On November 26, 2019, the Regional Administrative Court of Tuscany (Tribunale Amministrativo Regionale – “T.A.R.”, “Court”) ruled on the request for the invalidation of the Regional Council of Tuscany Resolution No. 457/2019 (“Resolution”) concerning the procedures for the supply and use of biosimilars in Tuscany.
The Resolution mainly provides for the use of biosimilars in healthcare facilities, both for new patients and for patients already in treatment with the correspondent originators.
Specifically, the Resolution was challenged for the following main reasons: (i) the unlawful introduction of automatic substitutability between biological and biosimilar medicines, and (ii) the breach of the principle under which the physician shall be free to prescribe the drug he/she considers appropriate.
The Court dismissed the appeal stating that the Resolution does not allow the pharmacist to automatically substitute the biological drug with one of its biosimilars (that is clearly prohibited by Article 15, paragraph 11-quater, of Decree Law No. 95/2012, converted into Law No. 135/2012) but rather the interchangeability between the two drugs. Interchangeability means the possibility for the prescribing physician to replace, once therapy has already begun, the originator drug (with an expired patent) with its own biosimilar, with the capacity to obtain the same clinical effect.
According to the Court, since the Resolution requires the physician to provide a summary and comprehensive justification to illustrate the reasons why he/she decides to continue using the originator instead of the biosimilar that was awarded in the public procurement procedure, this is not in breach of the prescriptive freedom of the physician. Indeed, the physician is still the person responsible for the final decision on the drug to be administered to the patient. Moreover, this motivation duty meets the need to ensure a fair balance between the protection of the prerogatives of the physician, the rights of the patient and the reasons behind the optimization and sustainability of public health expenditure.

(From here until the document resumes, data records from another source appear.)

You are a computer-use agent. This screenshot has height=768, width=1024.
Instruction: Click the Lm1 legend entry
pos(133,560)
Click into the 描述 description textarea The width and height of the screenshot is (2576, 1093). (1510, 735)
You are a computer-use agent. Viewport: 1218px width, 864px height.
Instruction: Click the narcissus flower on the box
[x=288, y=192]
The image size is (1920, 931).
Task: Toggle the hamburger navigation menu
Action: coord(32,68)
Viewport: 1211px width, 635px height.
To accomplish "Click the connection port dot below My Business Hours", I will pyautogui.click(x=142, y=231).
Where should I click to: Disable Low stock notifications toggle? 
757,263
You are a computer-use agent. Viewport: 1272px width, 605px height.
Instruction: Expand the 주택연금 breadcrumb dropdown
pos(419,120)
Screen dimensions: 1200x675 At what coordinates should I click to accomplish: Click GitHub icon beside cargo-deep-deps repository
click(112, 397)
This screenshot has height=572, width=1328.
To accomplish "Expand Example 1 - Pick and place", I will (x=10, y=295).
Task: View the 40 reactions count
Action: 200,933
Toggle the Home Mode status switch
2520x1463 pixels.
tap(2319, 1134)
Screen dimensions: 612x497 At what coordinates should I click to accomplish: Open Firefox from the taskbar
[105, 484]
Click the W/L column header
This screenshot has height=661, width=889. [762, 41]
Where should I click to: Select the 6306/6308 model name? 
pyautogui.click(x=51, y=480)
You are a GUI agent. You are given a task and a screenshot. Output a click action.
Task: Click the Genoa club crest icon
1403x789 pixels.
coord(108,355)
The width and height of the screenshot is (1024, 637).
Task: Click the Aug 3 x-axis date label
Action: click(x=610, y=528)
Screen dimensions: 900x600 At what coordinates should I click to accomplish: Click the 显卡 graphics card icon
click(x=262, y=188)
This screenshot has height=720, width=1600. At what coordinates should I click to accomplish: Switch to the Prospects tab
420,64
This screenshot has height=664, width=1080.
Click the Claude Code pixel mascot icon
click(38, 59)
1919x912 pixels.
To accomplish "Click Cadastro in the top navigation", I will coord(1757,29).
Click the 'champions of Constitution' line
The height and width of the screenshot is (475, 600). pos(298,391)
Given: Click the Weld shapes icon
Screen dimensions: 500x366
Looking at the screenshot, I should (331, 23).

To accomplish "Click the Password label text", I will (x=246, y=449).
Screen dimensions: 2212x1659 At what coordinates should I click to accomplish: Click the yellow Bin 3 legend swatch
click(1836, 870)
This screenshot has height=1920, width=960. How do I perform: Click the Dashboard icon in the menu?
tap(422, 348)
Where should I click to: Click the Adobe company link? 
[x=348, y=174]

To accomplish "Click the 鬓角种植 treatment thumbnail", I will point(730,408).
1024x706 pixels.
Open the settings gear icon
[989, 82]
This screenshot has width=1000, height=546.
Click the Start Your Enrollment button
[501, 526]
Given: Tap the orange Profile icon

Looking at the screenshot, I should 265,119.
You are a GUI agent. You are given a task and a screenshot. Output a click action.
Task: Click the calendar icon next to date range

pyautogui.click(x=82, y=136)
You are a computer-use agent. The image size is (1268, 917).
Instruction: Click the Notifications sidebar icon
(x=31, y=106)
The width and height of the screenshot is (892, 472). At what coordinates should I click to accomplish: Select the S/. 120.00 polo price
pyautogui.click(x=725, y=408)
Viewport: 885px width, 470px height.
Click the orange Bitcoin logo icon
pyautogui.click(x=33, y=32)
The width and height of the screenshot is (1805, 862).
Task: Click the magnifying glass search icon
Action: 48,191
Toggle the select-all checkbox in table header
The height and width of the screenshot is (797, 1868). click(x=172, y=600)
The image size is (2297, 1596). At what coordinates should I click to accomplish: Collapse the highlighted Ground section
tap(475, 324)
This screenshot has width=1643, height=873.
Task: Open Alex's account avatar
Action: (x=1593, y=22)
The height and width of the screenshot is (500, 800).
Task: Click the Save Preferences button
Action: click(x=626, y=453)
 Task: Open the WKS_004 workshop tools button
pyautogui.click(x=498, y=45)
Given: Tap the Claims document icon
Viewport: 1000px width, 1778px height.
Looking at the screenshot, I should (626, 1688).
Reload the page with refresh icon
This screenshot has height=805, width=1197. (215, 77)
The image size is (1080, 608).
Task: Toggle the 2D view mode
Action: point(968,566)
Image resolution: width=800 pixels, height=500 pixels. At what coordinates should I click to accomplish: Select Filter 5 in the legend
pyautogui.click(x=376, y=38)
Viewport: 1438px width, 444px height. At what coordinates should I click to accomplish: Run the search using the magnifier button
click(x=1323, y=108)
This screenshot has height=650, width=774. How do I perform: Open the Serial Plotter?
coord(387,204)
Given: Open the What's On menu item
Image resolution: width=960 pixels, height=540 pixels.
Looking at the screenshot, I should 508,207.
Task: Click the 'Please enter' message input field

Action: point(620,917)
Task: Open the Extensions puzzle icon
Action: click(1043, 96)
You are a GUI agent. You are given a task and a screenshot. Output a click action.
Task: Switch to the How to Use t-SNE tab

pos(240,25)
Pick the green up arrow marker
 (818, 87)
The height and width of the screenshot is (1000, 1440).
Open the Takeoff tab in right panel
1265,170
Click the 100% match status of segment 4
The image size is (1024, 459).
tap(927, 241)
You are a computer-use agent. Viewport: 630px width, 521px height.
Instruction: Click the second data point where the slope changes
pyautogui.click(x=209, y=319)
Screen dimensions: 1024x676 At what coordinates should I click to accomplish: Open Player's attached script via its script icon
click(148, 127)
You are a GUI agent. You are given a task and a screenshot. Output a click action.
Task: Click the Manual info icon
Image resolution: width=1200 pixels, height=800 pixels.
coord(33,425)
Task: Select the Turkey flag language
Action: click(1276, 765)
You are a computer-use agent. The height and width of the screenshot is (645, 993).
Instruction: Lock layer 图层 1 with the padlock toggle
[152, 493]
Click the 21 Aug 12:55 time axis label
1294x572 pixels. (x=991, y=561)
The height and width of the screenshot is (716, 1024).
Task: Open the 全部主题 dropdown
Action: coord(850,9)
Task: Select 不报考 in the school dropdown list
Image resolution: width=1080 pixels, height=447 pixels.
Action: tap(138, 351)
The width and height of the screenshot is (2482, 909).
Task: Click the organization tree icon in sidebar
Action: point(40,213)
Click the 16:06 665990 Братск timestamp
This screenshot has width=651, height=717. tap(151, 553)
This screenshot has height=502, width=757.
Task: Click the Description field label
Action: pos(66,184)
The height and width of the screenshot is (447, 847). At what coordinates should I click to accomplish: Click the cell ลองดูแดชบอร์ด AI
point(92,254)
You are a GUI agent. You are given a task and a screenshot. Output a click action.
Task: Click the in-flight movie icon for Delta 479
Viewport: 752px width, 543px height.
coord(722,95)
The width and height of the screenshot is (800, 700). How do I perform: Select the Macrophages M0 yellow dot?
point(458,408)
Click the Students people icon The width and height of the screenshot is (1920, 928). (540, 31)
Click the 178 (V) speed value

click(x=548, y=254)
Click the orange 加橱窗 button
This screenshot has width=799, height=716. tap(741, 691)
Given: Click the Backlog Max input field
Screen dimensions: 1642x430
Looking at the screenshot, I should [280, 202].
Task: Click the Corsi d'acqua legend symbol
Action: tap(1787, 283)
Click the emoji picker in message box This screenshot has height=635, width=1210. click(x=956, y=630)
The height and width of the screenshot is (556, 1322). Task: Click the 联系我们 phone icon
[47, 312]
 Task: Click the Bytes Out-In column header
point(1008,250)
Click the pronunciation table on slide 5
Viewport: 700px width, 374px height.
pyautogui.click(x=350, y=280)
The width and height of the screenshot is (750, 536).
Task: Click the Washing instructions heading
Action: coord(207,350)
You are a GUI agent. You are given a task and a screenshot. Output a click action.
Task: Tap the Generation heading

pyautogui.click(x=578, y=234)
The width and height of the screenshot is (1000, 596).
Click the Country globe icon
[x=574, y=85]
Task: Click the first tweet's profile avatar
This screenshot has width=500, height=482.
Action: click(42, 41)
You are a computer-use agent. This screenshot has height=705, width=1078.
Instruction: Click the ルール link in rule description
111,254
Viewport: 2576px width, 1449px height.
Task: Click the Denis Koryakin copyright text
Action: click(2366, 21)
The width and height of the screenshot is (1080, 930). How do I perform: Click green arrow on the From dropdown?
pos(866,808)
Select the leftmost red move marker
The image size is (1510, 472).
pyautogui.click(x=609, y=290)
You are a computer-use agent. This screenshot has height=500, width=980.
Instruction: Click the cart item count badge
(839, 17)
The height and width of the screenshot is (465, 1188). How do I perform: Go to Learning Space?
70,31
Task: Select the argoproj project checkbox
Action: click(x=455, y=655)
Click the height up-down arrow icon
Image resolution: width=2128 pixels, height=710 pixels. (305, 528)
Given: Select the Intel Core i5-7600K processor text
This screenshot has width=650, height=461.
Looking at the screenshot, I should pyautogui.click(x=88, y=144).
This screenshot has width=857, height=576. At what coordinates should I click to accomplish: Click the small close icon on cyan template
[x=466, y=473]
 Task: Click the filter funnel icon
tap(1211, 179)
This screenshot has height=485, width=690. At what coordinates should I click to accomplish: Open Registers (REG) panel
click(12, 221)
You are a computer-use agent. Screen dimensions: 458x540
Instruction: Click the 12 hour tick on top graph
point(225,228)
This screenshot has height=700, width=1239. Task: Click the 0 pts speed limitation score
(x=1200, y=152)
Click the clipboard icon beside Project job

In conclusion, the T.A.R. recognized the lawfulness of the Resolution, which is also consistent with the guidelines set out by the Italian Medicines Agency (AIFA) in its second position paper on biosimilars published on April 11, 2018.
This judgment is in line with the case law available so far on this topic and confirms the fundamental distinction between automatic substitutability and interchangeability of biosimilars/originators. Therefore, regional resolutions which provide for interchangeability between originators and biosimilars, granting in any case the physician’s right to prescribe the proper medicine to patients (regardless whether it is an originator or biosimilar) shall be considered to be compliant with Italian law.